Monetizing Facebook Games: 'You're A Frickin' Media Company' - dmoney67
http://www.industrygamers.com/news/monetizing-facebook-games-youre-a-frickin-media-company/

======
alizaki
Wrong. Social games are not regular media. What is a media company? Media
companies deal in information - it could be the news, analysis, up-to-the-
second stock information or celebrity photographs. Media companies battle
comodotization and charge through ads or subscriptions of some sort. Game
(traditional) companies are like studios. You build something (you think)
people want, market it and boom, you make money. Once someone buys your
box/downloads your game on Steam, you're only concerned with how long they
play (i.e. amount of fun they have) in the context of the sequel. As with
movies and music, there are indie surprises (exceptions which prove the rule).
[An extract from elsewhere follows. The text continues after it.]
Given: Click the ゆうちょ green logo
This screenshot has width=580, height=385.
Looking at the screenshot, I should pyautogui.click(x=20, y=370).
Social games companies (and many of the apps) only gets paid when people
actually play their games (I'm simplifying this, because a lot of other
factors add in, e.g. geography. But it's more of less true.). This is why they
measure revenue by DAU (daily active users). You can bring this engagement
around by analytics, behavioral science (social compulsion) or by making a
damn good game, any which way you want. But you're in the business of making
consumable experience which leave the user wanting more eventually. So social
games have more in common with the drug trade than media companies/traditional
games.